Indeed, remembering the Court’s decision in Morrison v. Olson, erroneously upholding the Independent Counsel statute against the lone dissenting, but impeccable, separation of powers reasoning of Antonin Scalia, it is fair to say that the source of legal principle there is the very same one that finds no objection to the statutory line-item veto that Mr. Guiliani gratuitously challenged in pursuit of federal money.
Justice Scalia never said anywhere that all of the legislative power could be delegated to the president. That would be silly and it bears virtually no relevance to the limited delegation of authority under the line-item veto act that Rudy litigated to destroy in order to dip into the taxpayer’s wallet big time. Justice Scalia did say it was commonplace for the Congress to give the president some discretion in the expenditure of authorized funds, that some presidents had claimed discretion not to spend without benefit of Congress, and that the statutory authorization to confer the prudent discretion on the president not to spend money on so-called “new direct spending” or “special tax benefits” that the rest of the world knows as “pork,” fully met the bicameral and presentment requirements of Article I, section 7, and frankly, promoted transparency and democratic accountability as well.
Mother always told me to be careful about the company I keep.
In this case, Mitt Romney is in the company of the most erudite exponent of the original understanding of the Constitution bar none, Justice Antonin Scalia, and Ronald Reagan who knew that the three most important words in the Constitution were “we the people.”
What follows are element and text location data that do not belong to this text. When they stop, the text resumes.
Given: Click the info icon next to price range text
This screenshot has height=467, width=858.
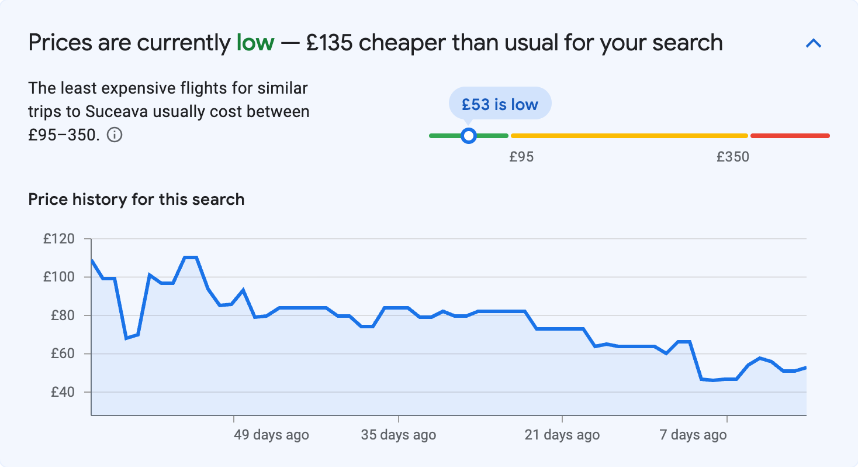Looking at the screenshot, I should (x=115, y=135).
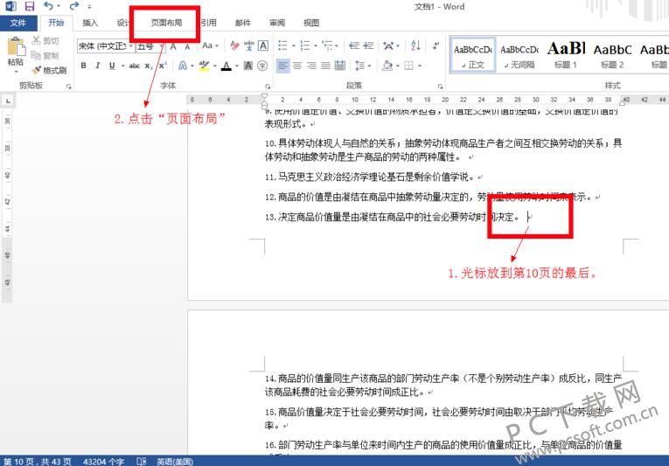This screenshot has width=669, height=466.
Task: Click the clear formatting eraser icon
Action: (x=234, y=45)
Guiliani has thrown in his lot with the dean of liberal jurists, John Paul Stevens, and Robert C. Byrd, the senatorial king of pork expenditures. Like Guiliani, Senator Byrd also opposed the same statutory line item-veto, and for good measure, Byrd stridently defended the virtues of pork-barrel spending. Said Byrd, “the demonization of so-called “pork barrel” politics in popular discourse tends to discount the value of local spending. Local projects are often criticized as “pork” for allegedly squandering national funds . . .[but their not].”
The “local project” that Rudy defended by killing the line-item veto was New York’s refusal to repay $955 million dollars that it owed the federal taxpayers. The president probably figured: Gee, general laws ought to be generally enforced. No special treatment. It’s a novel concept, Mayor, but hey, who knows? This “rule of law” thing might catch on.
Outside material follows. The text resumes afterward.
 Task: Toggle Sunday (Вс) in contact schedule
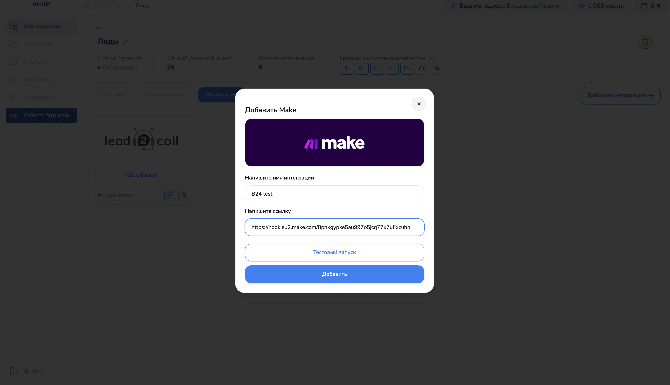coord(437,69)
In any event, Rudy got his $955 million, the taxpayers got stuck with the bill, and the liberal John Paul Stevens invalidated a perfectly constitutional budget restraint.
So I guess the voters have to choose up sides: Rudy, Stevens, and Byrd; or Mitt, Scalia, and Reagan.
Most conservatives will have no trouble figuring out that one.
— Douglas W. Kmiec is chair and professor of constitutional law at Pepperdine University and co-chair of the advisory committee on the Constitution and the courts for Romney for President.